I know I’ve talked about this before in the past, I’ve even explained that I used to be a pantser, never really understanding the difference. I never liked plotting because all through school teachers became so focused on the way that they wanted you to plot and it was nothing I enjoyed. I got nothing out of it because the way I write is so fluid and I don’t always write in order. So the rigidity of the way they made me plot hindered my imagination, it didn’t let it bloom and come forth.
So a few years ago, I tried plotting. It didn’t go so well, but it got done, it was almost like pulling teeth trying to get the outline/plot down for Goddess Born. I had so many issues trying to get from point A to point B and it wasn’t because I didn’t know where to go, it was because I was trying to fall back on the rigidity of the plotting days of school.
But I got it done, and with getting it done, I finally finished my full length novel.
That was a couple years ago. Then I started being a bad girl again, started writing a story without a plot and – shocker – I ran into roadblocks about four or five chapters in. This just confirmed for me, as a writer, I couldn’t be a pantser. I needed something to help me lead me through getting from start to finish in a timely matter.

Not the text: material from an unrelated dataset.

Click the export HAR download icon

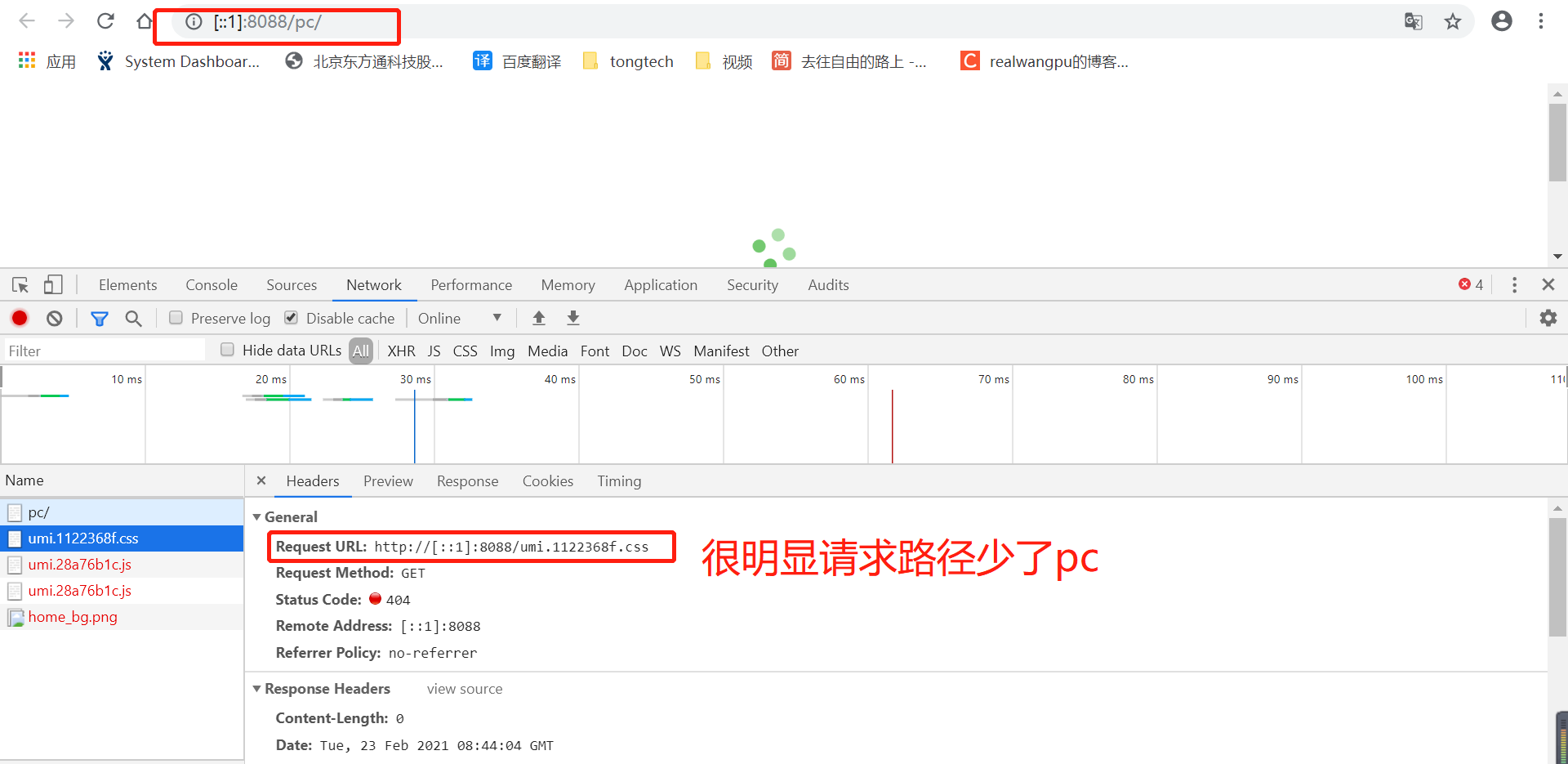point(572,318)
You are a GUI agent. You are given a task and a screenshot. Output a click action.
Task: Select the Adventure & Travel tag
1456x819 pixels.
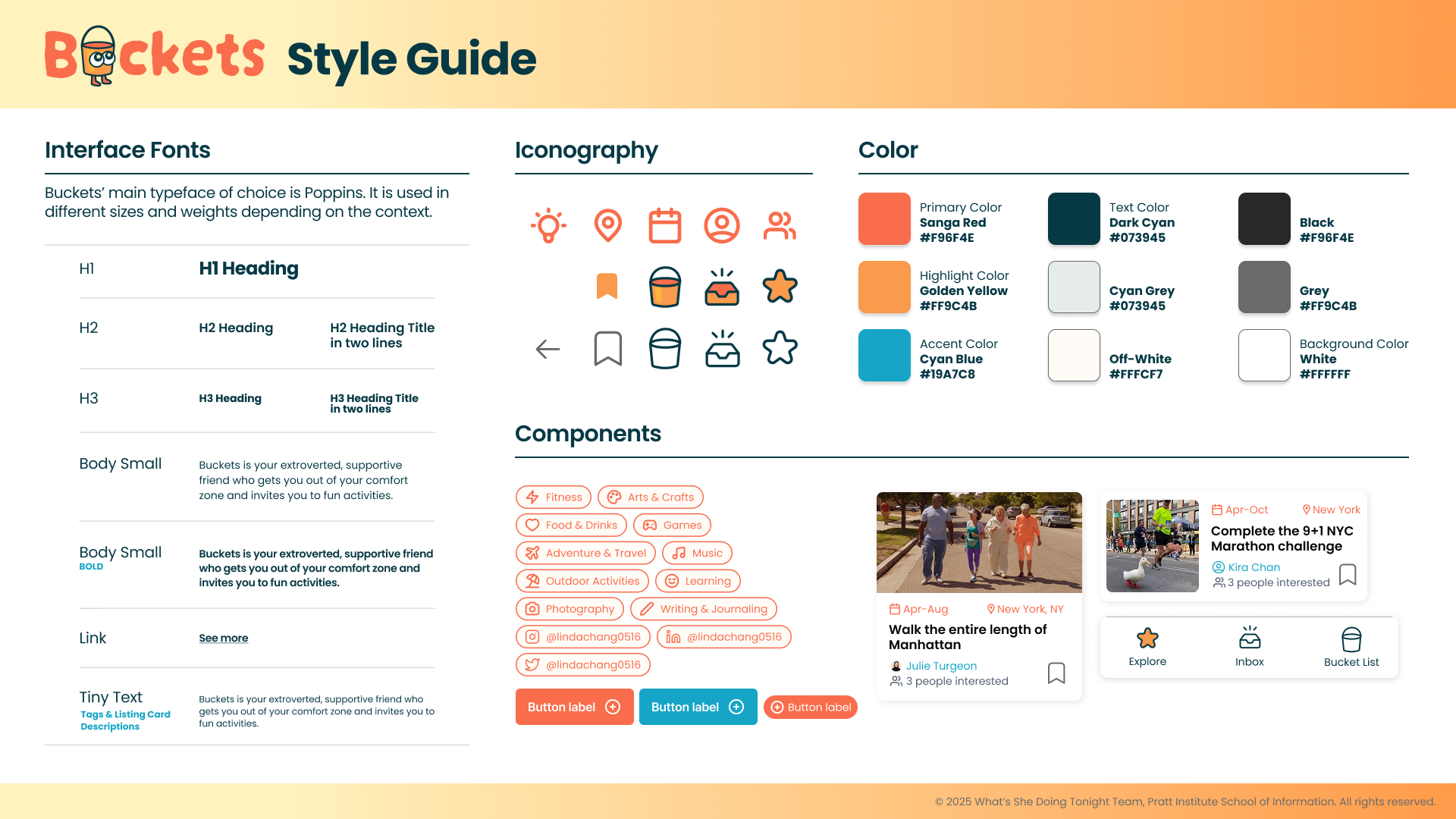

But I needed to figure out the best way for me to plot. I couldn’t spend months pulling teeth to try and get a plot put together, because that wasn’t very productive. I needed to figure out a process to make my plotting and planning process more efficient so that my writing could become efficient and I could get more progress done.
So, I’ve been trying to make that process better. As my For Me post said, I really haven’t gotten anything done writing wise in the last 18 months. Life has made that difficult, my self-doubt has made it difficult to get anything done.
About two months ago, I sat down to try and figure out that process, because I wanted to get back to writing. And I think I figured out the perfect process for me.
I talked about a workshop from last year’s conference that helped spark this process. Basically here is the process I am going through to get an outline down on paper:
• First – I come with a brief “book blurb” type description of the story. Something to describe the main idea of the story.
• Then – I follow the “Five Major Scenes” workshop and determine what the five major scenes of that story are going to be.
• Finally – With those five points I have a basic map of where I need to go for the projects.
This seems to be the best process. The best evidence of this: I finished writing eighteen outlines within 2 weeks.
So I have a bunch of stories – obviously – in my head that I want to get started on.
I have a few things I need to do before I do – some basic world building and some research.
I am finally to a point where I finally feel like writing again, hopefully this will get me in a place where I can do that.